* _DIRECTIONS_
The answer must be an exact reprint of the lines from the one with "This screenshot has width=1000, height=376." through the final line of the data, with no pictures included.

RECORDS Block Start

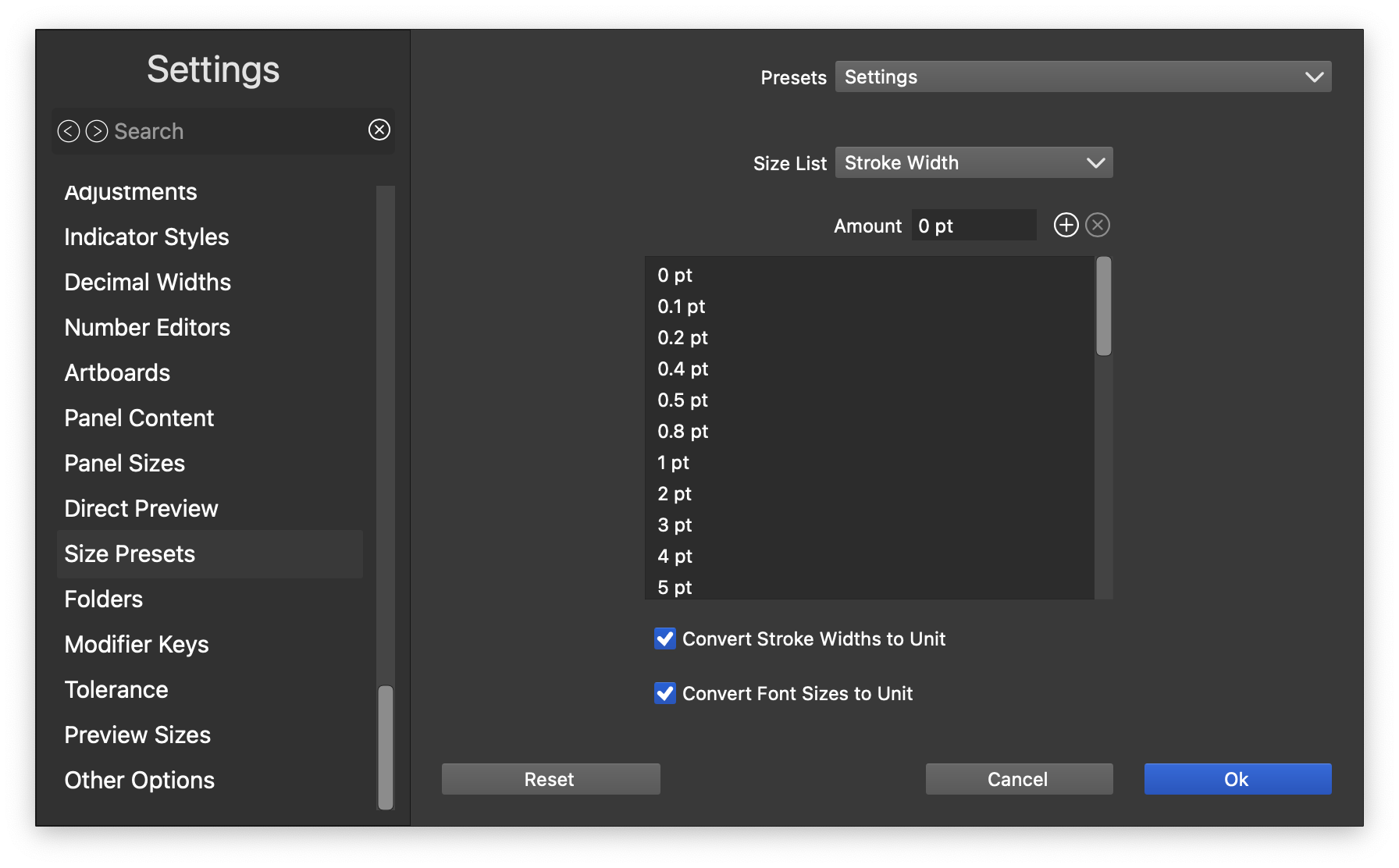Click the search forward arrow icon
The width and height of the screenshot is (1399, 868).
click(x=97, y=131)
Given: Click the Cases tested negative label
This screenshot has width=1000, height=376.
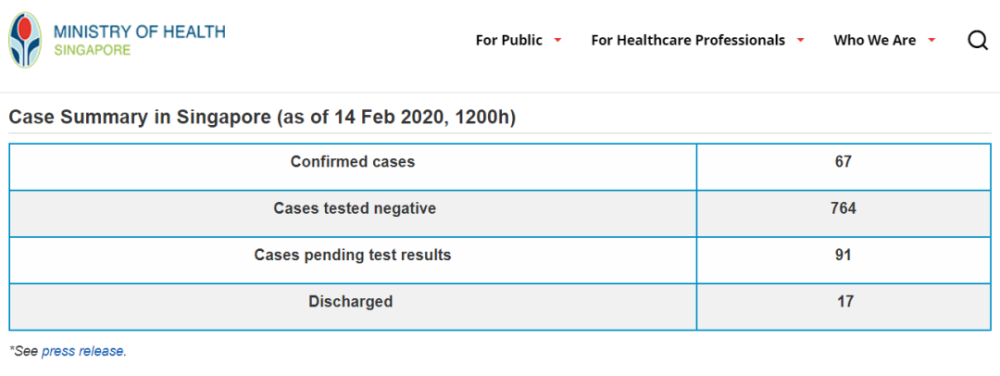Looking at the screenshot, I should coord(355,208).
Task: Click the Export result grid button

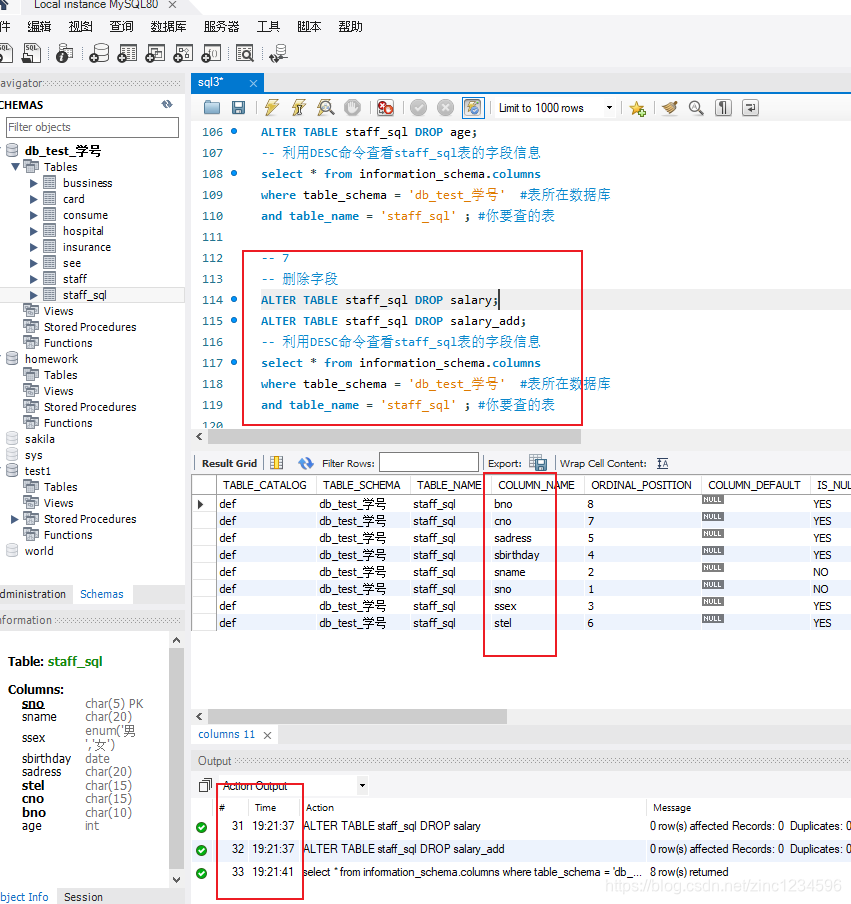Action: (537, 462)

RECORDS Block End

* _SOLUTION FOR THIS PROBLEM_
This screenshot has width=1000, height=376.
Looking at the screenshot, I should coord(355,208).
Task: Click the Export result grid button

Action: (537, 462)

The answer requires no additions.